What is “Difficult SF?” It’s not just “hard,” as in Hard Science Fiction, though that too. Difficult SF likes just as much rigor with regard to the interior and exterior lives of its characters as with its science and world-building.
Difficult SF believes in facts–not the scientific facts that dry up and blow away with time and deeper knowledge, but the facts of life on Earth. More than a half billion people in China alone bear one of the top ten Chinese family names. Unless you posit racially-discriminatory designer viruses or an eternally-isolated kingdom, your characters should bear those names, as well as the most popular names from India and elsewhere.
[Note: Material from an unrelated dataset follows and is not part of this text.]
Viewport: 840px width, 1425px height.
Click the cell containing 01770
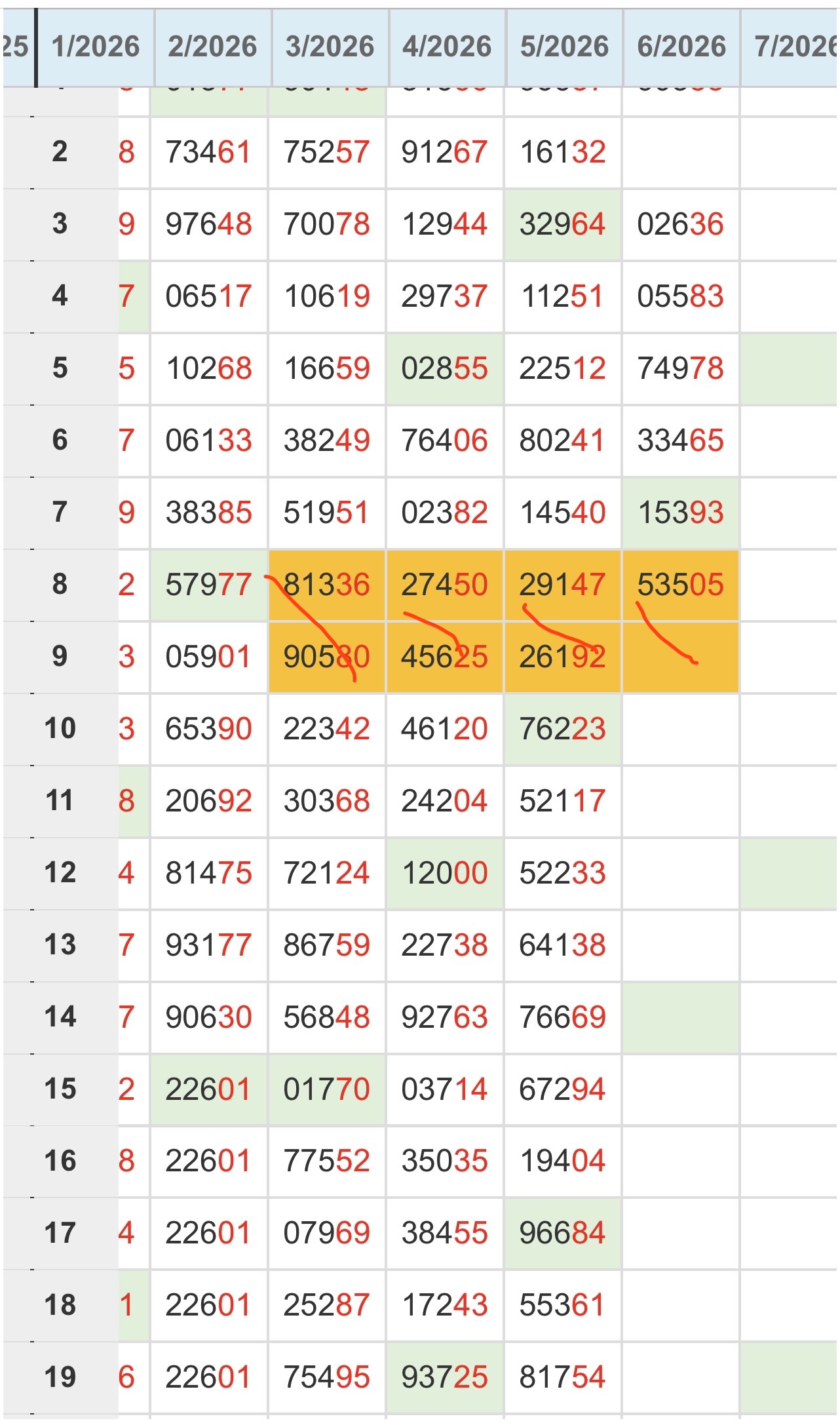tap(327, 1089)
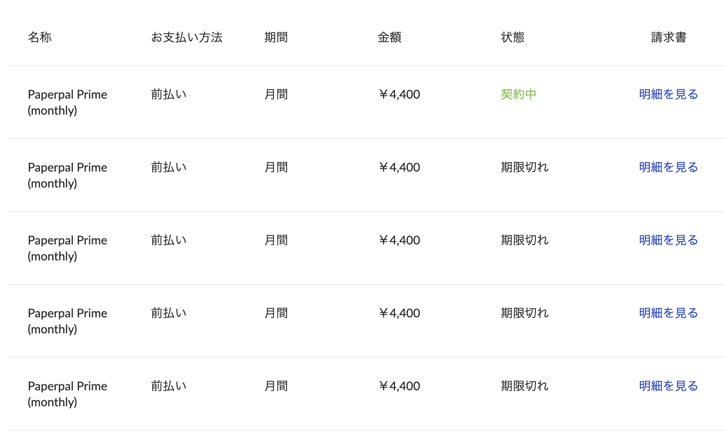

And I hesitate to mention that half the world’s population are women, but you could read many books and miss that detail.
Difficult SF is factually and emotionally plausible. Perhaps that’s why it’s difficult: life leaves us in the middle of our journeys, with mysteries unsolved and paths lost in the forest. There’s no way short of an NP-complete search to walk all those paths, and even the most epic tale will drop half its plot lines on the floor if it’s true to life. Even so, Difficult SF aspires to satisfying endings. It’s a lot to ask, but Difficult SF walks a tough line and isn’t afraid to stumble.
Difficult SF isn’t afraid to fly, either, which is why it’s not Mundane SF. In fact, Difficult SF reaches to include all of Speculative Fiction: high and urban fantasy, horror, space opera, and more. If the characters’ lives remain emotionally plausible and the worlds behave with internal consistency, they can hold up the funhouse mirrors of fantasy worlds and alien species to our own without loss of the rigor that Difficult SF aspires to. Therein lies the sense of wonder that Difficult SF will not relinquish: so often we are aliens to ourselves–how much more alien a mind can we imagine? The more different, the more wonderful!
Difficult SF believes in itself as a literature of possibilities and impossibilities. And it does mean literature: sinuous prose, striking metaphor. Which isn’t to say Difficult SF can’t have fun, even if it does have a tendency to “ha ha only serious” jokes and self-referential humor. It’s also not afraid of puns, wordplay, or scatology. Shakespeare’s full of dirty bits, and nobody dares deny it’s literature. If I can’t laugh at fart jokes, I don’t want to be part of your manifesto.
Difficult SF isn’t afraid of the second person or the future tense. Sentence fragments? Fine.
Difficult SF sometimes aspires to third-person oracular, the ten thousand foot view, where all the people and their problems look small, but this is a pose, a distancing. That’s how frightened people behave. Just the same, we find first-person plural a tempting mask, but usually it’s best to speak as oneself. In one’s own voice.
So here I am. I’m not describing a movement, just trying to lay out a productive artistic direction for myself. Maybe it’s a path that others wish to follow. Maybe not. Regardless, I’ve personified Difficult SF, turned it into somebody I can describe, perhaps converse with. (Difficult SF isn’t afraid to end a sentence with a preposition.)
If this were a manifesto, I’d add a capstone here: a grand summation, a call to action. Instead, I’ll walk away, whistling a tune, a strange smile on my face. If you don’t understand, if you’re sure I’m walking the wrong direction, that’s all right. I’m not trying to be difficult; I just can’t help it.